ISLAMABAD - Pakistan would formally request for a $5 billion fresh loan package to the International Monetary Fund (IMF) in policy level talks likely to begin from June 28.
As Pakistan and the IMF are holding technical talks under Post Programme Monitoring (PPM) in Islamabad, the officials of finance ministry, economic affairs division and State Bank of Pakistan briefed the Fund on Monday on budgetary targets and economic situation of the country.
Sources said that government has assured the IMF that it would achieve the budgetary targets for the next financial year. It informed the Fund officials that the country would achieve GDP growth target of 4.4 percent, budget deficit of 6.3 percent and revenue collection target of Rs2475 billion in fiscal 2013-2014.
Pakistan and IMF would hold policy level talks from June 28 wherein Finance Minister Ishaq Dar would lead the Pakistani team and Frank Jeffery would lead IMF delegation. Sources said that Pakistan would formally request for fresh loan of three to five billion dollars from the IMF, as already announced by the finance minister.
Sources said that Pakistan might face tough conditions from IMF like imposition of reformed general sales tax (GST) and increase in power tariff for new loan programme, which would be a challenge for the new government of Pakistan Muslim League-Nawaz (PML-N).
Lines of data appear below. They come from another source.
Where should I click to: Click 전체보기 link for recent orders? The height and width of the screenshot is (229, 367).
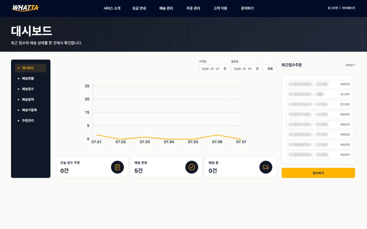[x=350, y=65]
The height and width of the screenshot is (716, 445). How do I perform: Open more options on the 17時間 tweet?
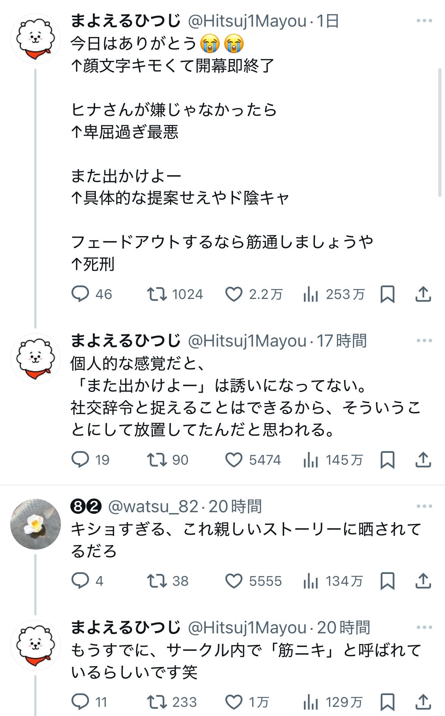click(x=424, y=340)
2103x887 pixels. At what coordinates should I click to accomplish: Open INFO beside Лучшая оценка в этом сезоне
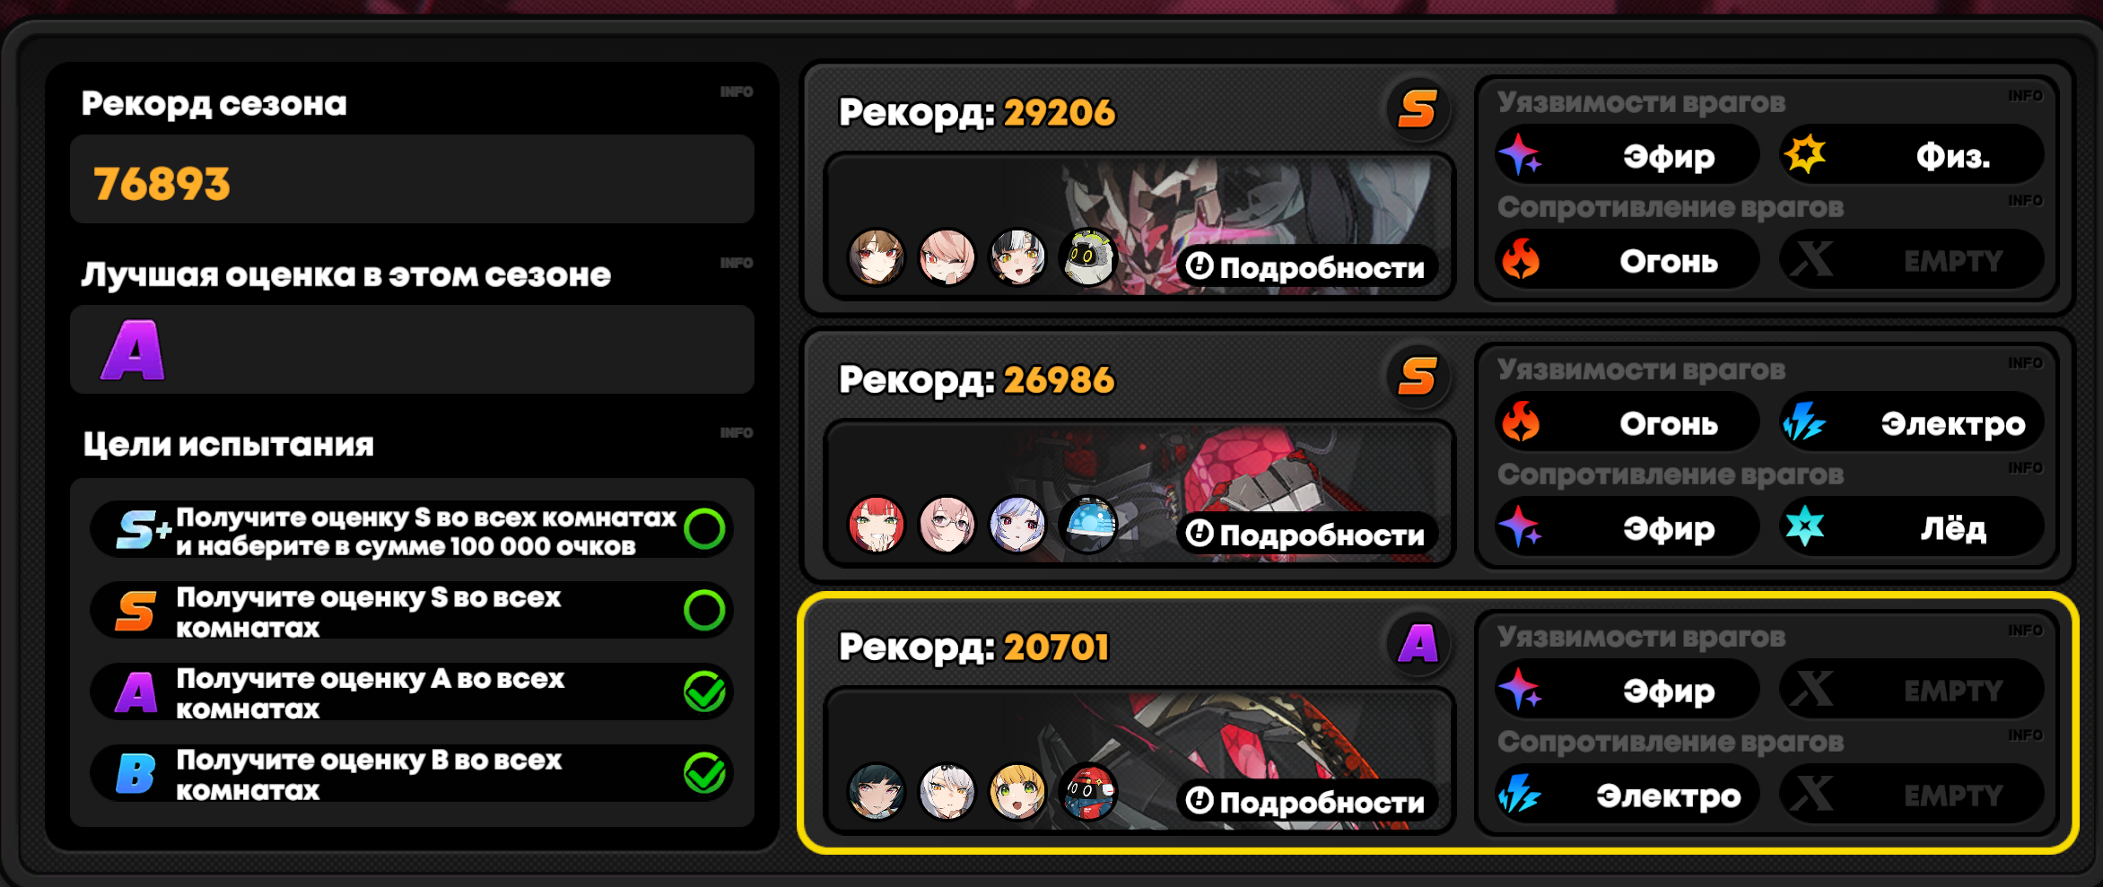736,263
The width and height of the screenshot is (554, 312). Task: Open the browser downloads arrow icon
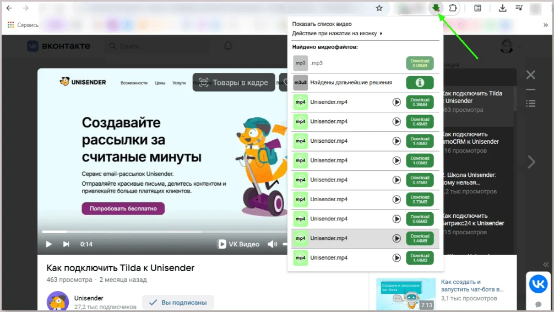(x=502, y=8)
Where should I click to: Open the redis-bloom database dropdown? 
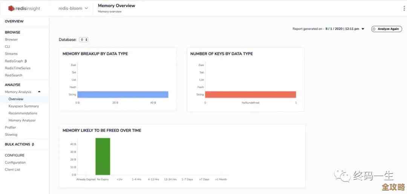(x=73, y=8)
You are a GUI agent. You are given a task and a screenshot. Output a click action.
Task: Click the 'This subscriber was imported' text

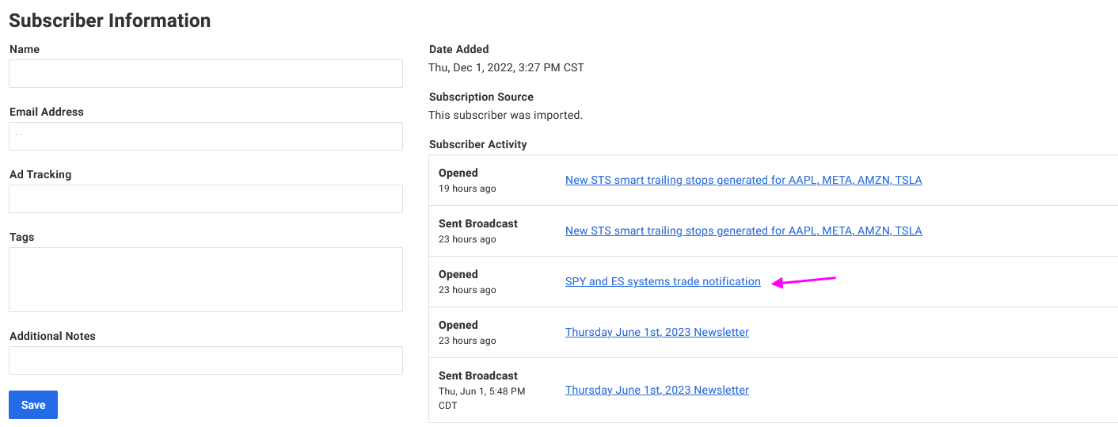(506, 115)
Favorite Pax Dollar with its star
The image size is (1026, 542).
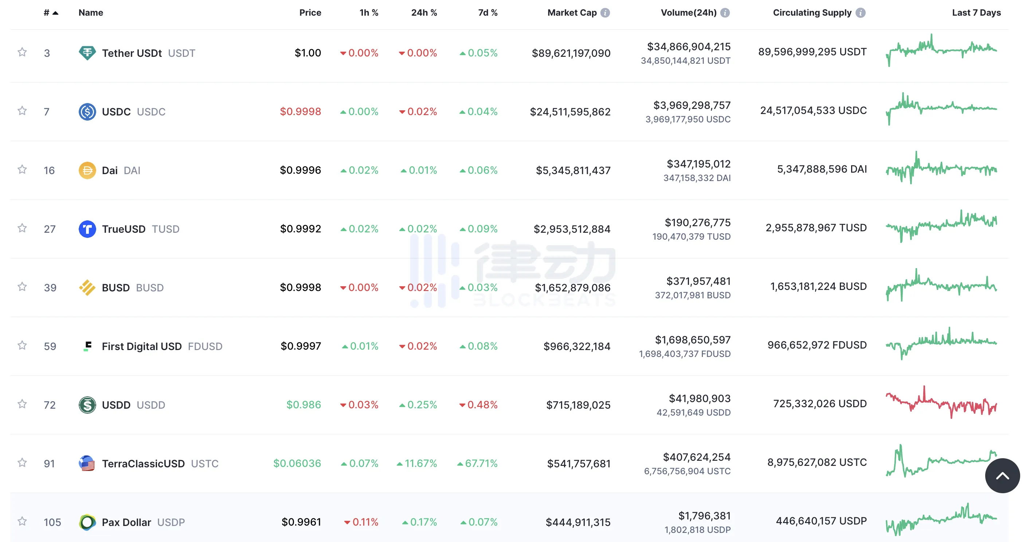click(x=22, y=521)
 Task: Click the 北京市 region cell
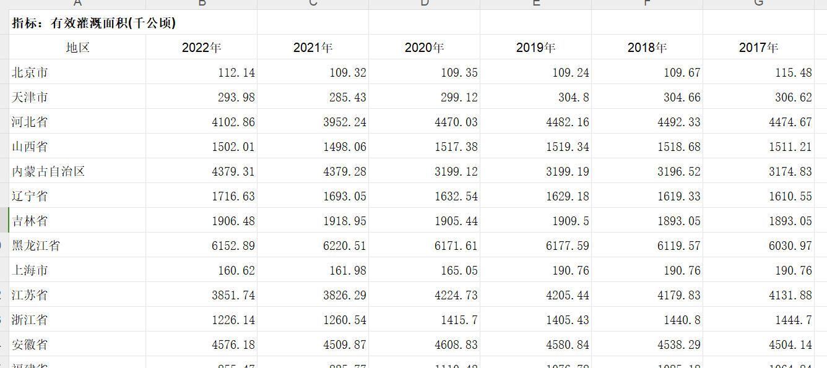[30, 72]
The visiting IMF team has so far taken a ‘soft stance’ on the promised fiscal adjustments of 2.5 percent of GDP by reducing the budget deficit from 8.8 percent in 2012-13 to 6.3 percent in the fiscal year 2013-14. The Fund has extended its visit to Pakistan until July 4 from June 30. The commerce ministry on Monday briefed the Fund on exports target of the country wherein SBP informed about the monetary policy as well as interest rate.
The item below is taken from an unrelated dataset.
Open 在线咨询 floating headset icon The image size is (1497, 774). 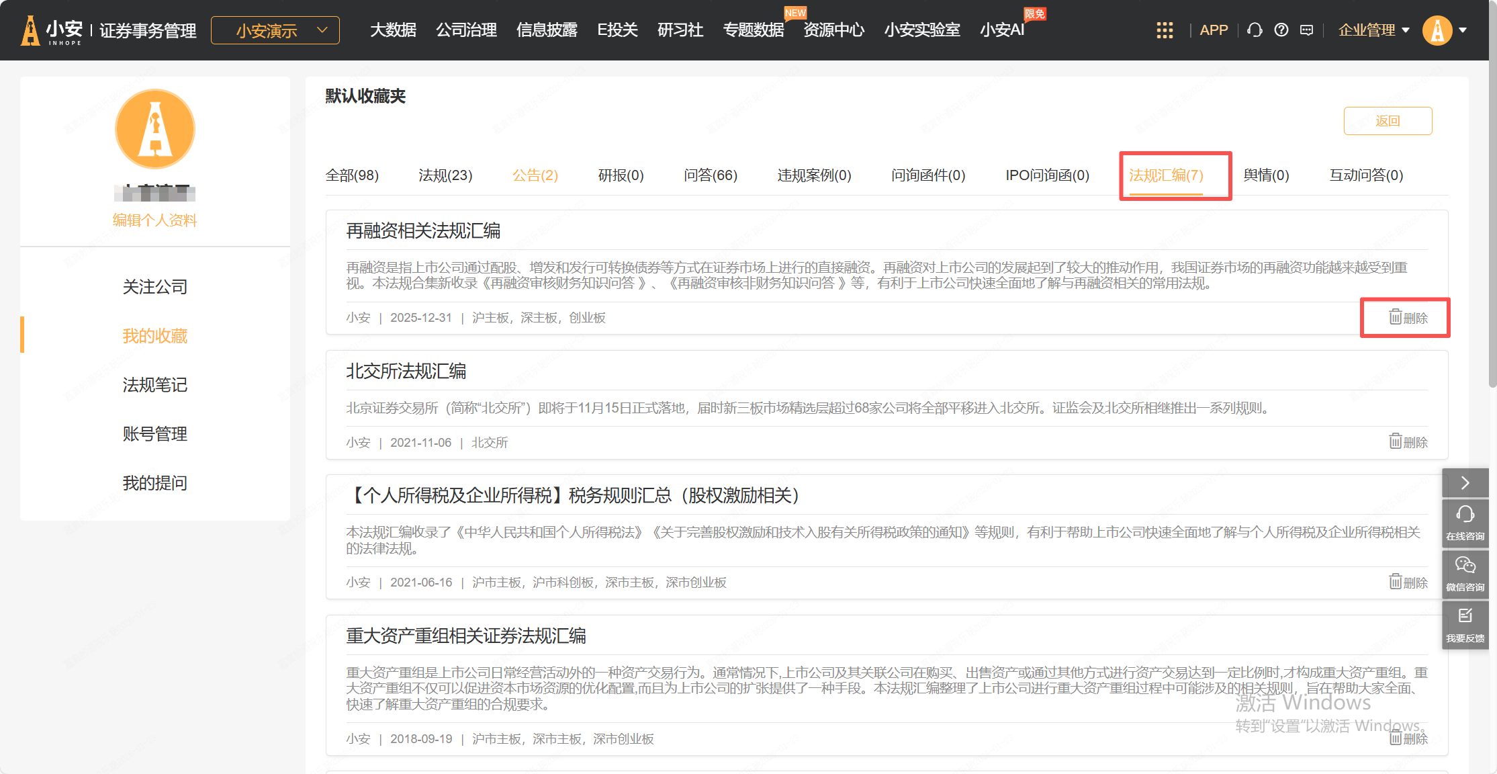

The finance minister was to leave for Dubai on Monday night to attend a two-day conference, which would be held jointly by the US Department of State and the Pakistan’s Ministry of Commerce on June 25-26. He would join the talks with IMF after his return to Pakistan.
Pakistan took $7.6 billion loan in 2008 under the SBA, which was later increased to $11.3billion, but the country was not eligible for the last two disbursements of $3.2billion due to its failure to comply with the performance criteria.
The government failed to bring reforms to the taxation system and the power sector, which became the reason behind of the suspension of the programme. Pakistan has to repay $3.4 to the Fund during the upcoming financial year that would put additional pressure on country’s depleting foreign exchange reserves, which stand at $6.24 billion. Hence, the country would have no option but to seek a fresh bailout package from the IMF to avert default.